I saw John Adams conduct Respighi's The Fountains of Rome at Disney hall. I like the cheap seats either right behind the basses or percussion/low brass. The opening and various sections were so brooding and intense yet pin-drop p that it just got me feeling like I was in some hybrid sensory deprivation chamber ala Altered States and actually in suspended animation while in full view of the hall and I fought off the worst panic attack I may have ever had for about a half hour, like a plane nosedive level hell in near silence. The trumpet fanfare towards the end was such a gd relief. Almost passed out.


----------



## mwarsell (Apr 22, 2017)

Yes. Whenever I am confronted by a Calvin Harris track.


----------



## Rodney Money (Apr 22, 2017)

Thanks guys for taking the time to share!


----------



## gregh (Apr 22, 2017)

I think you should see a performance psychologist maybe (I know there are people who specialise in dealing with stage fright / performance anxiety - and this seems a variant of that,) I know that the guitarist Karin Schaupp dealt with a struggle over performance - here is a link and you can contact her for info. She did proper clinical type studies into an effective program. http://www.karinschaupp.com/teaching/

My own experience is more in public speaking where at times I have been sure I will die. My first occasion of public speaking was during my honours year at Uni, at a large international conference on cognitive science. My supervisor was talking about our project in the next session and said let's go for a coffee first. We went and ordered coffee, sat down, and he turned to me and said - so what will _we _speak about, I'll talk first and you do the last half (including questions from the audience). Thirty minutes later, waiting to step up to the stage, I thought I was dying.

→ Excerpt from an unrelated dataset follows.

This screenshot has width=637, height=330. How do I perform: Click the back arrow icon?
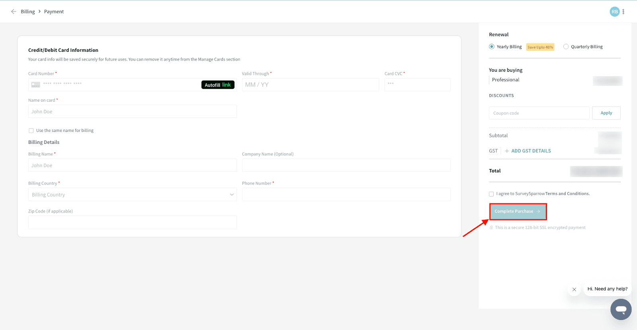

I became an academic, have delivered hundreds of lectures to audiences from 10 to 500, spoken at major conferences, performed my own music/data sonifications at places like the Sydney Opera House etc etc. Sometimes I feel a nervous, most times I dont. Basically I got used to public speaking because I had to - exposure therapy. One thing is well known though - avoiding anxiety inducing situations never helps in the longer term. Getting help will feel incredibly liberating and there is an enormous amount of knowledge out there to help people with anxiety (if thats what it is).

I understand you do not feel anxious at the time but if you look at the biological underpinnings of anxiety I think there is a link - depending on the situation people may feel anxious or excited and /or focused etc with very similar things happening physically. Your description sounds like it may be an after effect of an adrenalin boost - and it is normal to get an adrenalin boost when performing. But I am not a clinician, hence I think see a doctor, get a referral to a performance psychologist. I have personally found mindfullness techniques (meditation, taichi) incredibly useful for calming the mind and body


----------